Nel 2025 la sicurezza di Android è entrata in una nuova fase. Google ha integrato in modo strutturale l’intelligenza artificiale nei processi di controllo del Google Play Store e nei sistemi di scansione a livello di dispositivo.
Il motivo è semplice: gli stessi strumenti di AI che migliorano i servizi vengono ormai utilizzati anche dai cybercriminali per costruire malware più sofisticati e difficili da intercettare. La risposta è stata alzare il livello delle difese.
1,75 milioni di app bloccate prima della pubblicazione
Secondo il report firmato da Vijaya Kaza, vicepresidente App & Ecosystem Trust di Google, nel 2025 sono state impedite oltre 1,75 milioni di pubblicazioni sul Play Store per violazione delle policy. Parallelamente, più di 80.000 account sviluppatore sono stati banditi per tentativi di diffusione di software dannoso.
Il cambiamento chiave è nel processo di revisione: modelli di AI analizzano il codice e i comportamenti sospetti affiancando i revisori umani. Questo consente di individuare pattern malevoli in tempi molto più rapidi rispetto a un’analisi esclusivamente manuale.
Privacy sotto stretta: 255.000 app fermate
La difesa non riguarda solo i malware evidenti. Nel 2025 Google ha bloccato oltre 255.000 applicazioni che richiedevano accesso a dati sensibili senza giustificazioni coerenti. Un’app calcolatrice che chiede accesso alla galleria fotografica o una semplice app note che richiede la posizione in tempo reale sono esempi di richieste ritenute eccessive.
Per prevenire violazioni involontarie, Google ha rafforzato strumenti come Play Policy Insights, integrato in Android Studio, che segnala problemi già in fase di sviluppo. Un fronte meno visibile ma strategico è quello delle valutazioni manipolate. Nel 2025 sono state rimosse 160 milioni di recensioni e punteggi spam.
Campagne organizzate di cinque stelle fittizie o attacchi coordinati contro app concorrenti sono stati intercettati prima che alterassero in modo significativo la reputazione delle applicazioni. Secondo BigG, queste azioni hanno evitato un calo medio di mezzo punto nelle valutazioni delle app prese di mira.
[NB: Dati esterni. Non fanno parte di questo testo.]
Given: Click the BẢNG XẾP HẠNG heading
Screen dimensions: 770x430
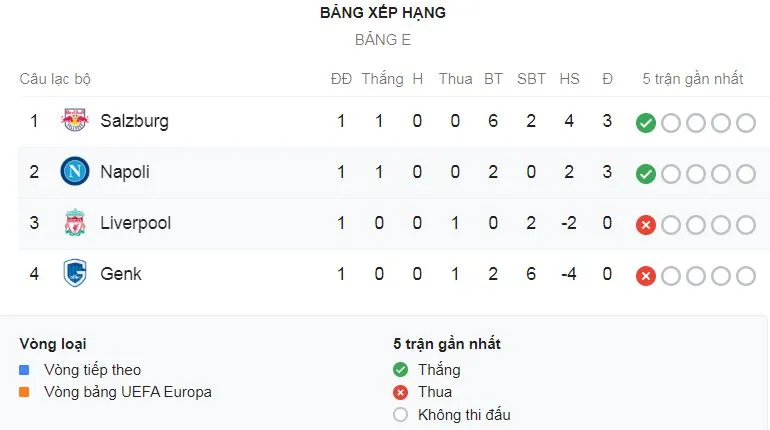Looking at the screenshot, I should (383, 13).
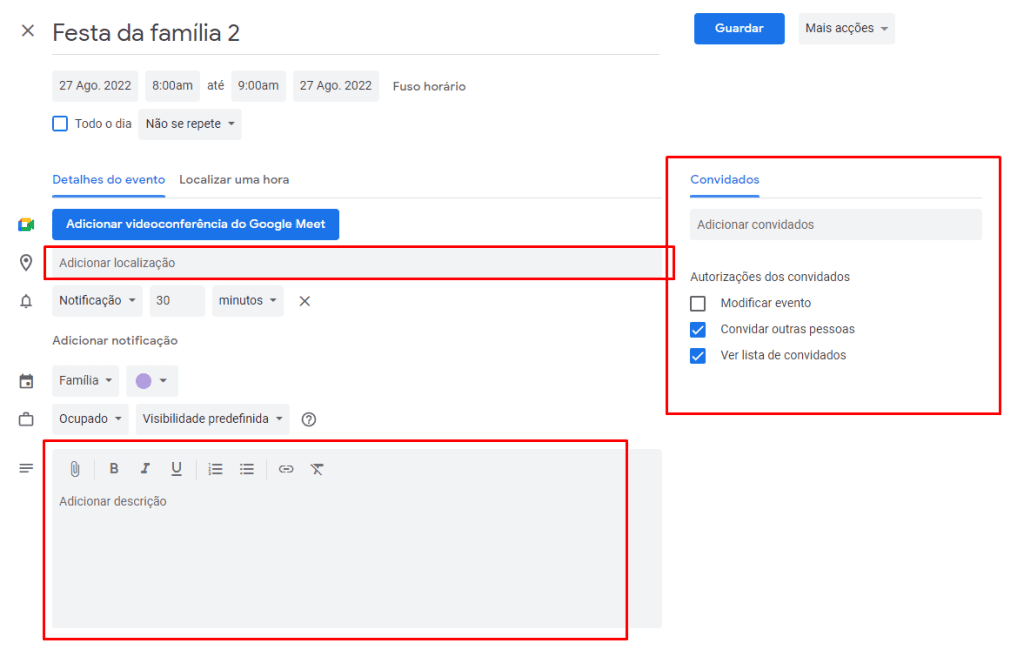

Play Protect: 350 miliardi di scansioni al giorno
Il sistema Google Play Protect rappresenta la seconda linea di difesa. Analizza oltre 350 miliardi di app al giorno e nel 2025 ha individuato 27 milioni di nuove applicazioni dannose provenienti da fonti esterne al Play Store. La protezione antifrode potenziata, estesa a 185 mercati e 2,8 miliardi di dispositivi, ha bloccato 266 milioni di tentativi di installazione rischiosi. Una novità concreta riguarda le truffe telefoniche: durante una chiamata attiva, Play Protect non può essere disattivato, impedendo ai malintenzionati di convincere l’utente a spegnere le difese.